Ama her şeyin olduğu gibi bu durumun da bir bedeli var tabi. Yalnızlık!
Çoğu insan bu yalnızlıkla yüzleşemediği ve korktuğu için kolay olanı seçip, topluma ayak uyduruyor. Sonuç olarak ise ömrünün büyük bir kısmını, topluma ve o toplumun değerlerine bağlı geçirdiği için bir boşluk ve pişmanlık hissi oluşuyor.
Belki basit bir örnek olacak ama denk geldiğim için yazmak istedim. Geçen gün bir adam (adana sıcağında diye özellikle belirtmek istiyorum) kısa şort giymeye çekindiğini söyledi. Çünkü muhtemelen babası hiç giymedi. Çünkü muhtemelen etrafındaki diğer yakınları da giymiyor. Ve kendi çocukları da böyle saçma bir alışkanlığı devam ettirecek. Ama başta da aykırılık dedim ya. O yüzden bunu birinin kırması gerekiyor. Oturup düşünmesi biz neden böyle saçma bir alışkanlığı sürdürüyoruz diye sorgulaması gerekiyor.

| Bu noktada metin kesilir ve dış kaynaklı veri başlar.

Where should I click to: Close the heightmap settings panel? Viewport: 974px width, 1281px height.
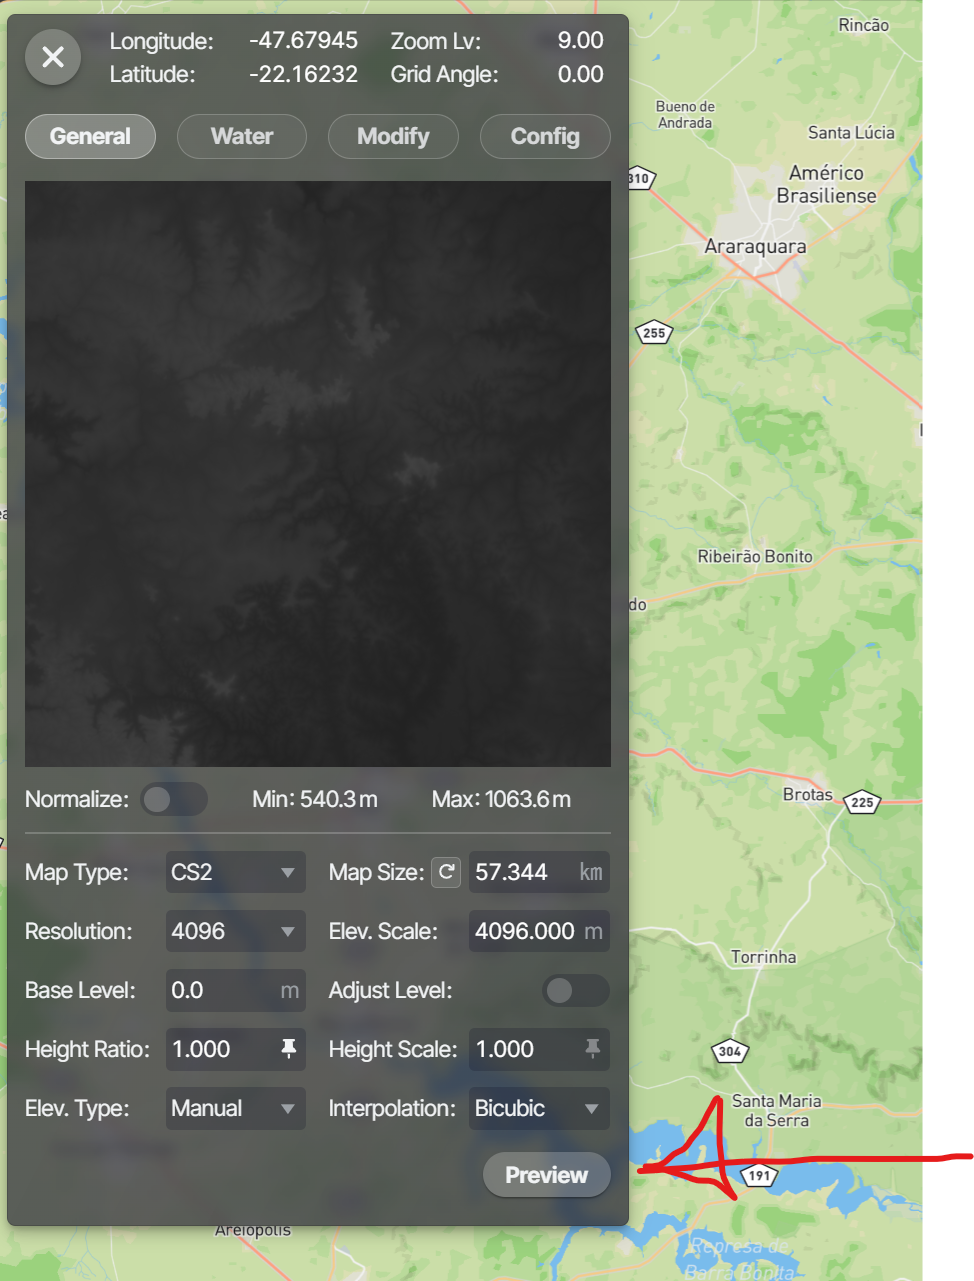tap(52, 57)
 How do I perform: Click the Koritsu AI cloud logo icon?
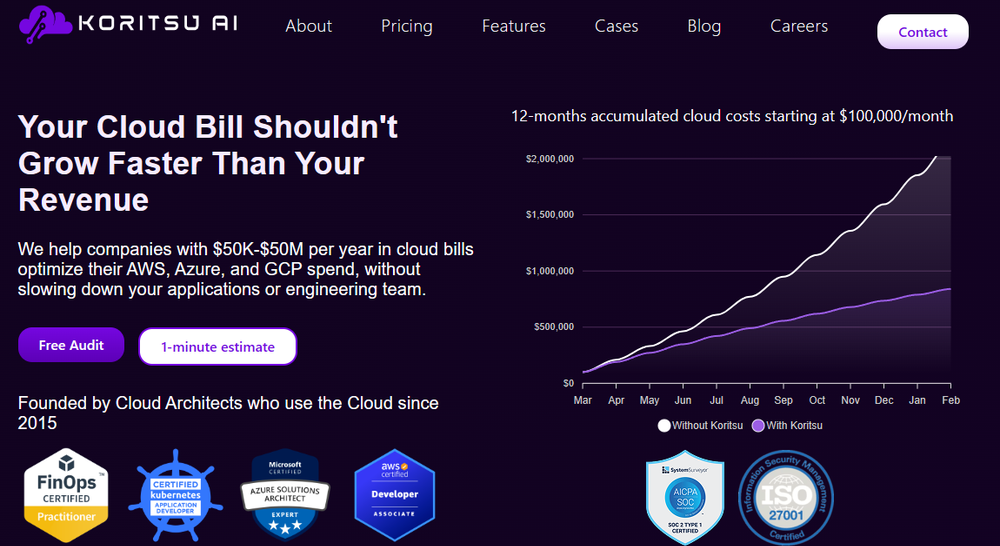45,24
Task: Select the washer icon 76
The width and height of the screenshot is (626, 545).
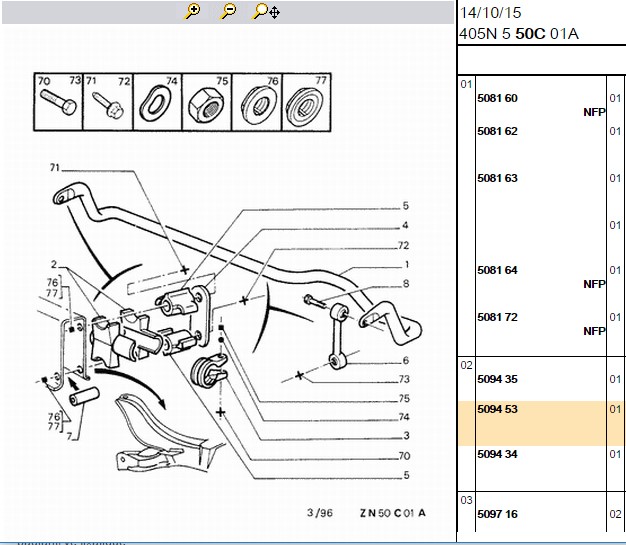Action: (x=257, y=102)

Yorumun ve ayrıca sorduğun için teşekkür ederim. Her şey yolunda ve gayet iyiyim. Sadece eskisi gibi yazmaya pek vakit ayıramıyorum. Umarım sen de iyisindir.
İyi olduğunu duyduğuma sevindim.
Detaylı yanıtın için teşekkür ederim. Aykırılık kritik bir nokta evet. Herkes gibi olmayı seçmenin bir nedeni de toplumun aykırıları sevmemesi ve farklı olmanın bedelini ödetmeyi sevmesi sanırım.